Closed ShahRutav closed 3 months ago
Hello! Thanks for reaching out. Here's some code from one of our teammates @cremebrule that does very similar things:
def compute_point_cloud_from_depth(depth, K, cam_to_img_tf=None, world_to_cam_tf=None, visualize_every=0, grid_limits=None):
# K - 3x3 cam intrinsics matrix
# tfs - 4x4 homogeneous global pose tf for cam
# Camera points in -z, so rotate by 180 deg so it points correctly in +z -- this means
# omni cam_to_img_tf is T.pose2mat(([0, 0, 0], T.euler2quat([np.pi, 0, 0])))
h, w = depth.shape
y, x = np.meshgrid(np.arange(h), np.arange(w), indexing="ij", sparse=False)
assert depth.min() >= 0
u = x
v = y
uv = np.dstack((u, v, np.ones_like(u)))
Kinv = np.linalg.inv(K)
pc = depth.reshape(-1, 1) * (uv.reshape(-1, 3) @ Kinv.T)
pc = pc.reshape(h, w, 3)
# If no tfs, use identity matrix
cam_to_img_tf = np.eye(4) if cam_to_img_tf is None else cam_to_img_tf
world_to_cam_tf = np.eye(4) if world_to_cam_tf is None else world_to_cam_tf
pc = np.concatenate([pc.reshape(-1, 3), np.ones((h * w, 1))], axis=-1) # shape (H*W, 4)
# Convert using camera transform
# Create (H * W, 4) vector from pc
pc = (pc @ cam_to_img_tf.T @ world_to_cam_tf.T)[:, :3].reshape(h, w, 3)
if visualize_every > 0:
pc_flat = np.array(pc.reshape(-1, 3))
pc_flat = np.where(np.linalg.norm(pc_flat, axis=-1, keepdims=True) > 1e4, 0.0, pc_flat)
fig = plt.figure()
ax = fig.add_subplot(111, projection="3d")
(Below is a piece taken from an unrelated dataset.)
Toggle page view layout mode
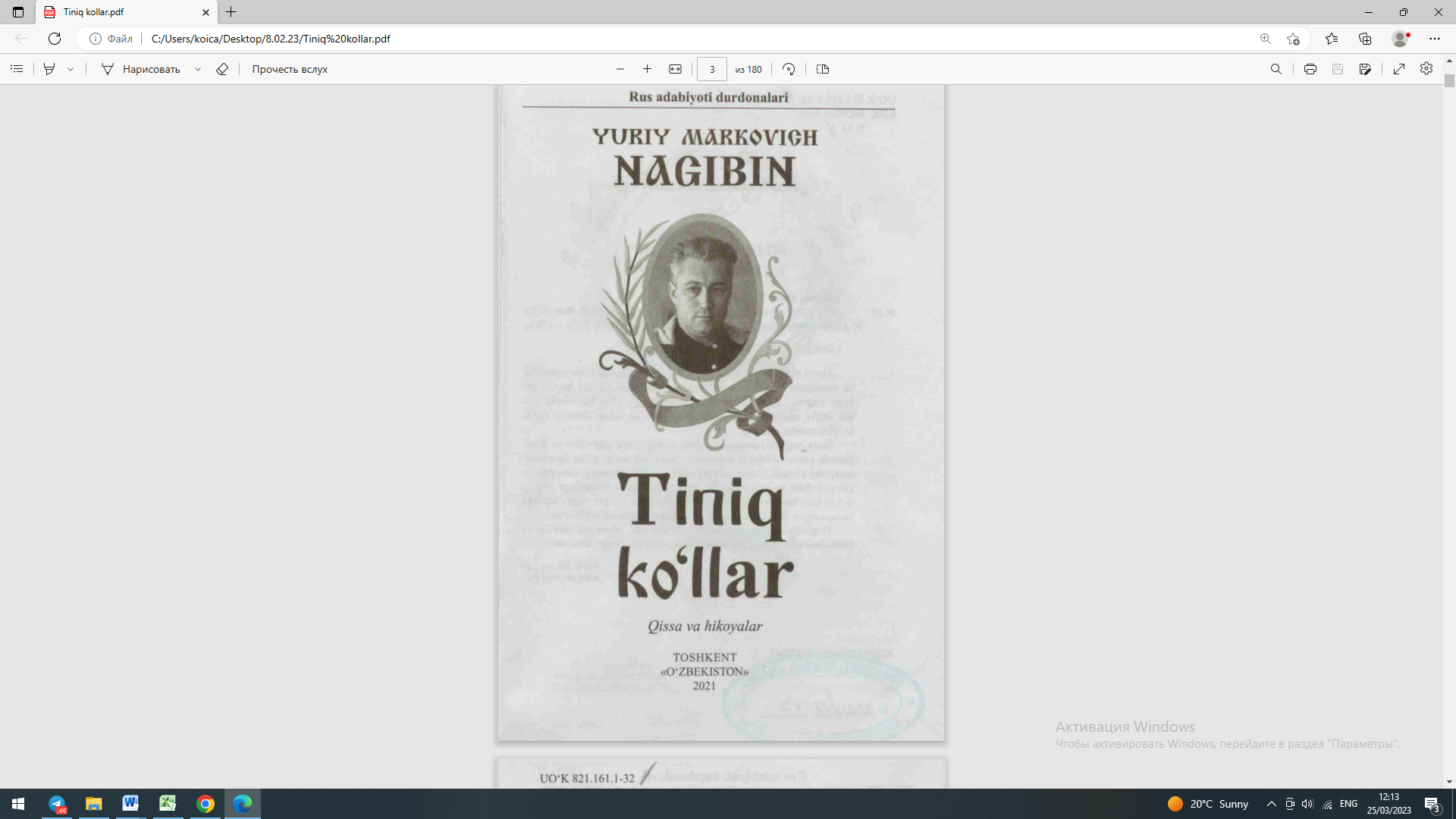 [822, 69]
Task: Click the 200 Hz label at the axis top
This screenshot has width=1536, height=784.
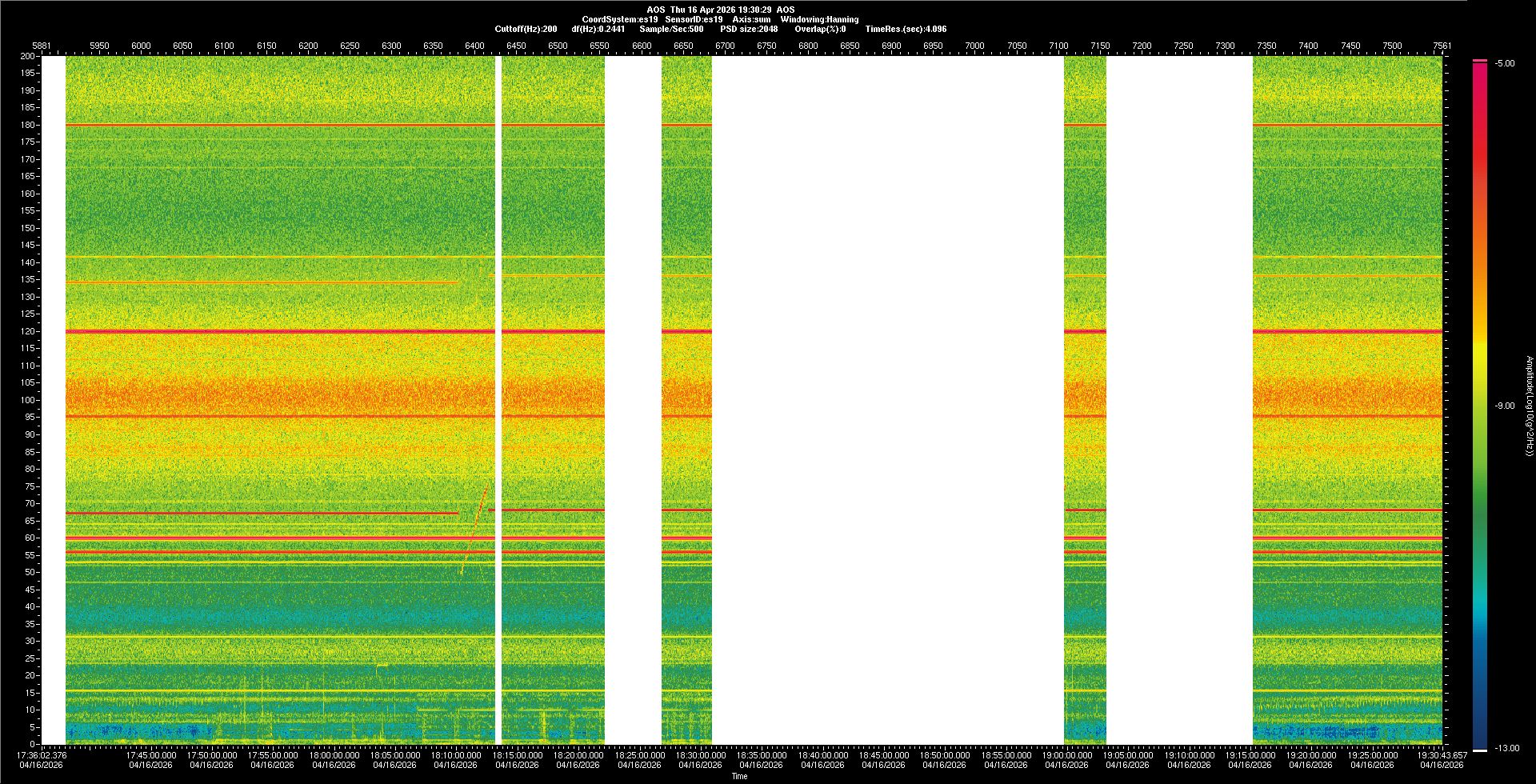Action: pos(28,57)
ax.scatter(pc_flat[::visualize_every, 0], pc_flat[::visualize_every, 1], pc_flat[::visualize_every, 2], s=1)
if grid_limits is not None:
ax.set_xbound(lower=-grid_limits, upper=grid_limits)
ax.set_ybound(lower=-grid_limits, upper=grid_limits)
ax.set_zbound(lower=-grid_limits, upper=grid_limits)
ax.set_xlabel('X')
ax.set_ylabel('Y')
ax.set_zlabel('Z')
plt.show()
return pc
Do you mind trying this function? You can derive K
from the camera_parameters
. Also, to help with distortion, you could try the depth_linear
modality instead of depth
. Please let me know if that helps!
Can you share how to do you calculate cam_to_img_tf
and world_to_cam_tf
? It is not directly provided in camera_parameters, it might introduce some differences.
I think you can try this:
set cam_to_img_tf
to T.pose2mat(([0, 0, 0], T.euler2quat([np.pi, 0, 0])))
and
world_to_cam_tf
to T.pose2mat(camera.get_position_orientation())
Let me know if that works!
Hi, the code you shared has an issue similar to the one I highlighted. The point cloud points of the entire scene look reasonable but are off from the global xyz axis.
For example, the center point on the object received from grasp_obj.get_position()
[-0.5000377 -1.0000356 0.44774088] is way off compared to the back-projected value [-2.41141153 -1.6718964 -1.32171841] calculated
Here's a minimally reproducing code based on the pointers you mentioned,
import os
import time
import math
import yaml
import cv2
import random
import copy
import numpy as np
import matplotlib.pyplot as plt
import open3d as o3d
import omnigibson as og
from omnigibson.action_primitives.starter_semantic_action_primitives import StarterSemanticActionPrimitiveSet, StarterSemanticActionPrimitives
import skills.skill_utils as SU
from skills.skill_classes import StarterSkillSet, StarterSkills
import omnigibson.utils.transform_utils as T
from omnigibson.macros import gm
gm.USE_GPU_DYNAMICS = True
def get_configs():
"""
Demonstrates how to use the action primitives to pick and place an object in an empty scene.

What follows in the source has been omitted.